Yang membuat buku ini tambah menarik bagi gue ialah bagaimana Agustin menggambarkan kegalauan, kegundahan serta kebimbangan hatinya ketika homesick menyerang, hal yang wajar bagi pejalan yang telah lama jauh dari kehangatan keluarga, jauh dari rumah. Apalagi ketika dia mendapat kabar bahwa Ibunda tercinta didiagnosis menderita kanker. Dengan pandai, Agustin menyisipkan sekelumit cerita masa kecil, cerita tentang keluarga kecilnya, hingga cerita bagaimana perjuangan sang Ibunda melawan kanker yang terus menggerogoti tubuh hingga menjelang ajal menjemput sang Ibunda. Seketika emosi sedih, haru hingga bangga pun ikut gue rasakan. Karena sejauh apapun kita pergi, sejauh apapun kita melangkah, keluarga merupakan tempat kita kembali, tempat kita memeluk kebahagiaan hakiki.

                “ Ma, Safarnama itu bukan melulu tentang kisah-kisah eksotis. Perjalanan itu bukan hanya soal geografi dan konstelasi, perpindahan fisik, lokasi dan lokasi. Perjalanan adalah melihat rumah sendiri layaknya pengunjung yang penuh rasa ingin tahu, adalah menemukan diri sendiri dari sudut yang selalu baru, adalah menyadari  bahwa Titik Nol bukan berhati berhenti di situ. Kita semua adalah kawan seperjalanan, rekan seperjuangan, yang berangkat dari Titik Nol, kembali ke Titik Nol. Titik nol dan titik akhir itu ternyata adalah titik yang sama. Tiada awal, tiada akhir. Yang ada ialah lingkaran sempurna, tanpa sudut tanpa batas. Kita jauh melanglang sesungguhnya hanya untuk kembali” – Sepenggal surat Agustin untuk Ibunda tercinta.

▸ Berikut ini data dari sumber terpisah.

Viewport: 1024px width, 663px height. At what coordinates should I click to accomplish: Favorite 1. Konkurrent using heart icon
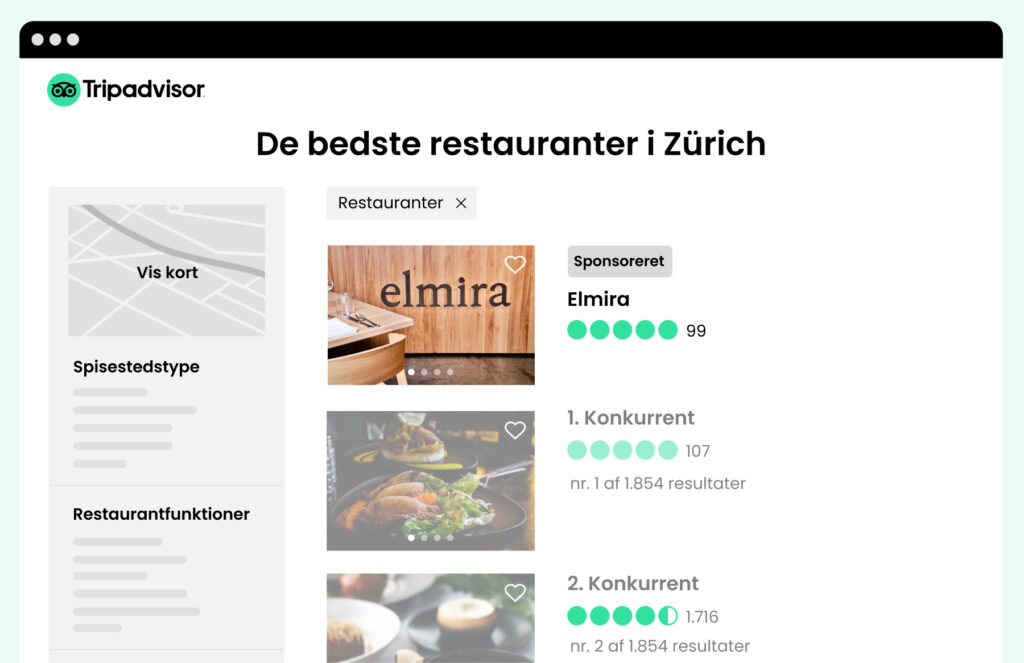[x=515, y=430]
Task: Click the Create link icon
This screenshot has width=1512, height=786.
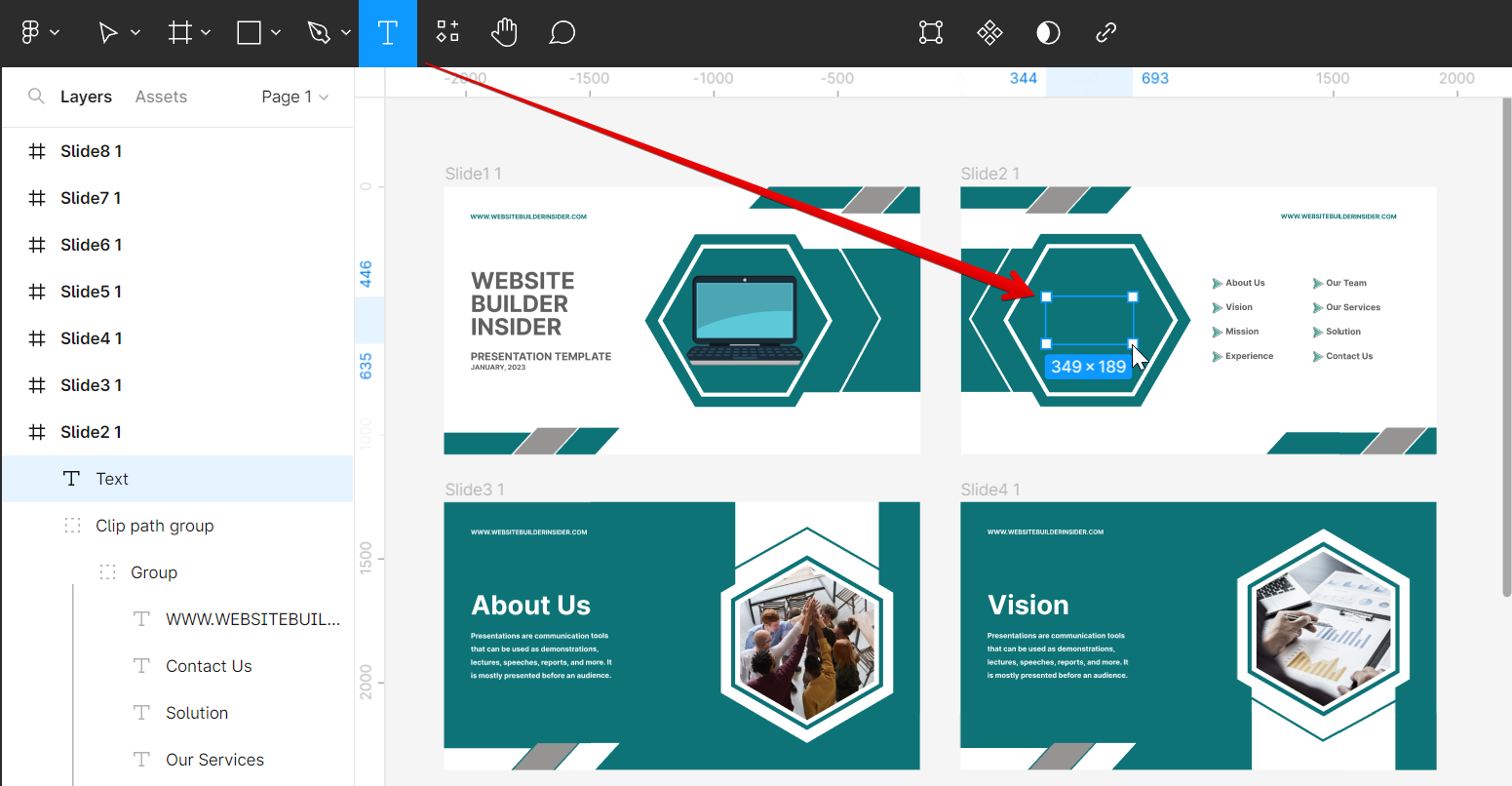Action: (1105, 33)
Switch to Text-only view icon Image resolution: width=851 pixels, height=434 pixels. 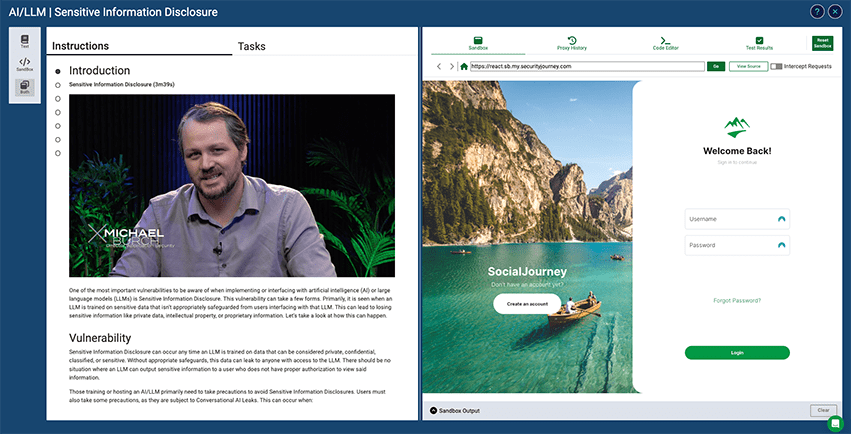coord(25,41)
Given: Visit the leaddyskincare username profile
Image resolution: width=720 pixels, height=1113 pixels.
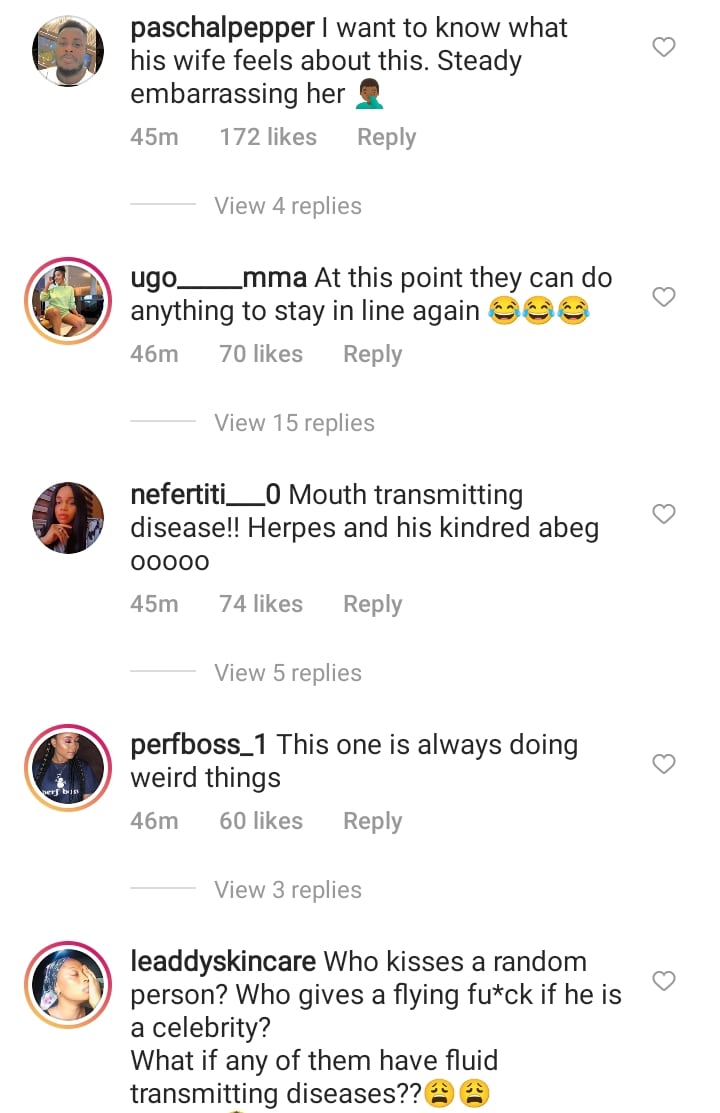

Mungkin sebagian dari kalian menganggap gue lebay, terlalu mendramatisir dalam menceritakan isi buku ini. So, read this book and see the magic happens. HAHAHA. Thanks to Bundo Hesti yang sudah mengenalkan buku ini ke gue, sekarang waktunya gue mengenalkan buku ini ke kalian semua. The last but absolutely not least, big thanks to Agustin Wibowo for the amazing journey you have shared to us. Thank you for your Titik Nol.